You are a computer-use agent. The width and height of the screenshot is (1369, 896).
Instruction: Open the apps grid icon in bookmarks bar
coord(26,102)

---

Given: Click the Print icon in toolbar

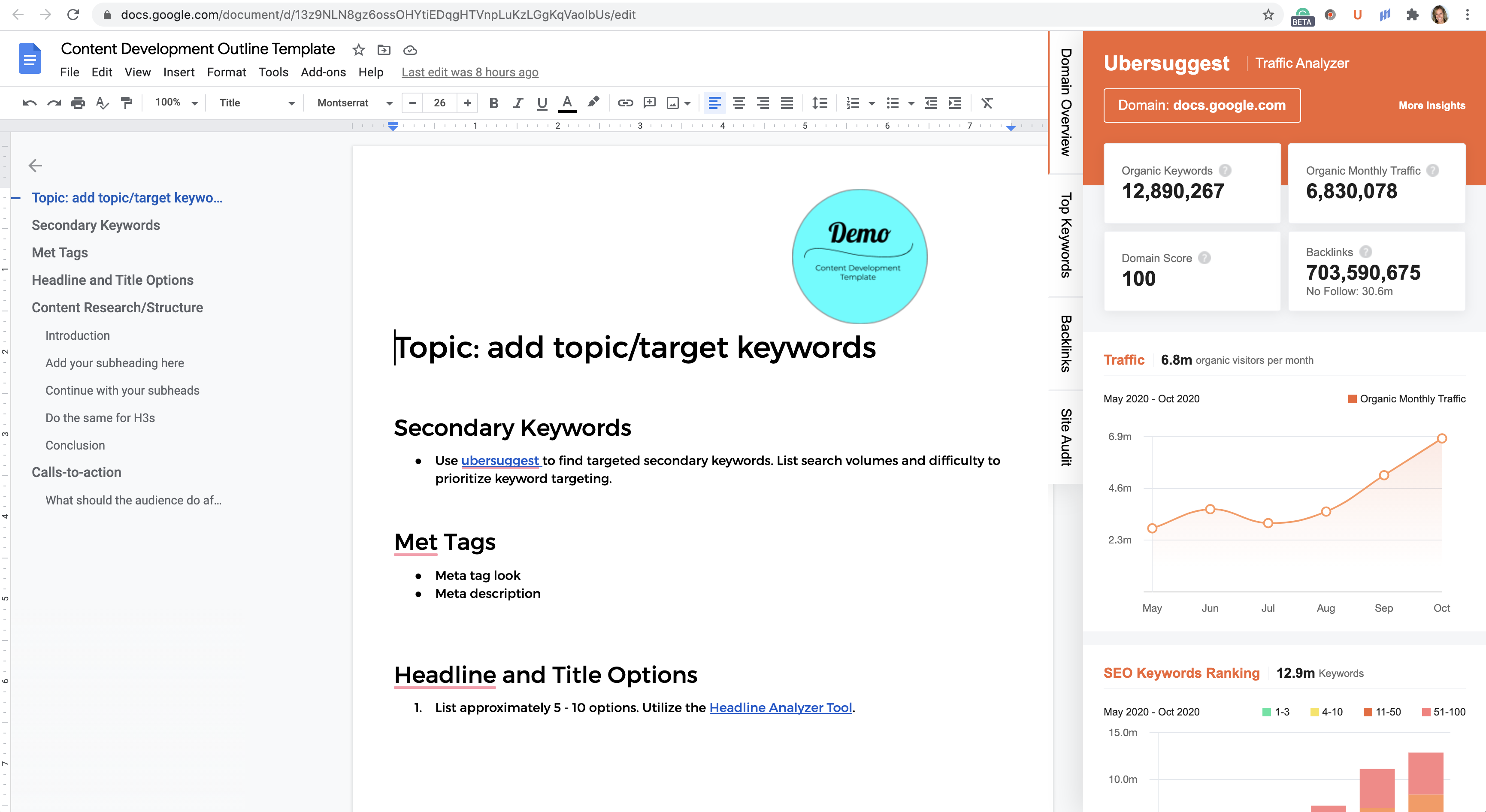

* * *

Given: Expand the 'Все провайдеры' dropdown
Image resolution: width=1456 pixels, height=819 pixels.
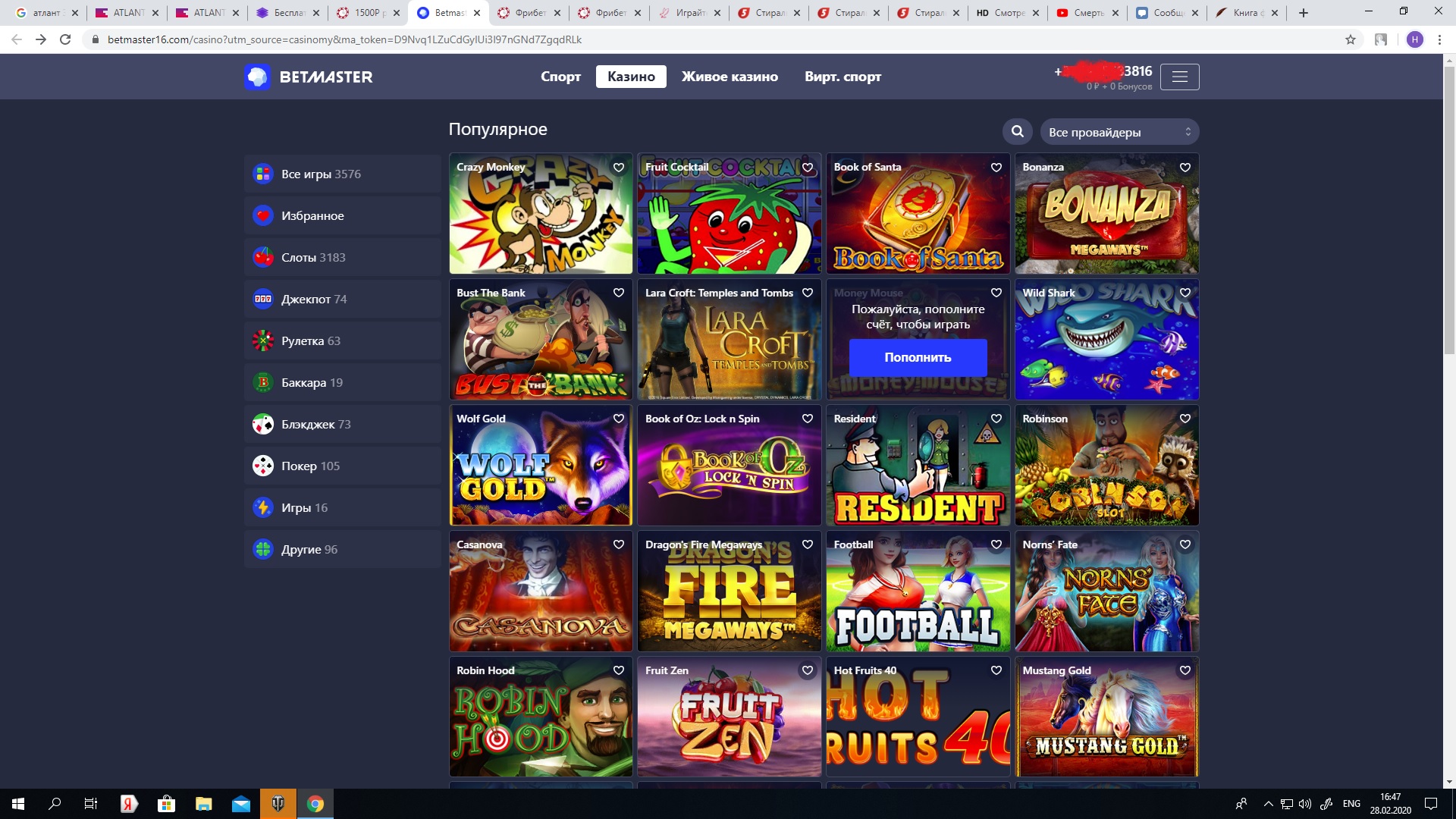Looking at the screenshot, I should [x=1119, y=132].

**What is required**
Go through the records and pull out each line that includes the word "Given".

**Answer for this exercise**
Given: Click the Print icon in toolbar
Given: Expand the 'Все провайдеры' dropdown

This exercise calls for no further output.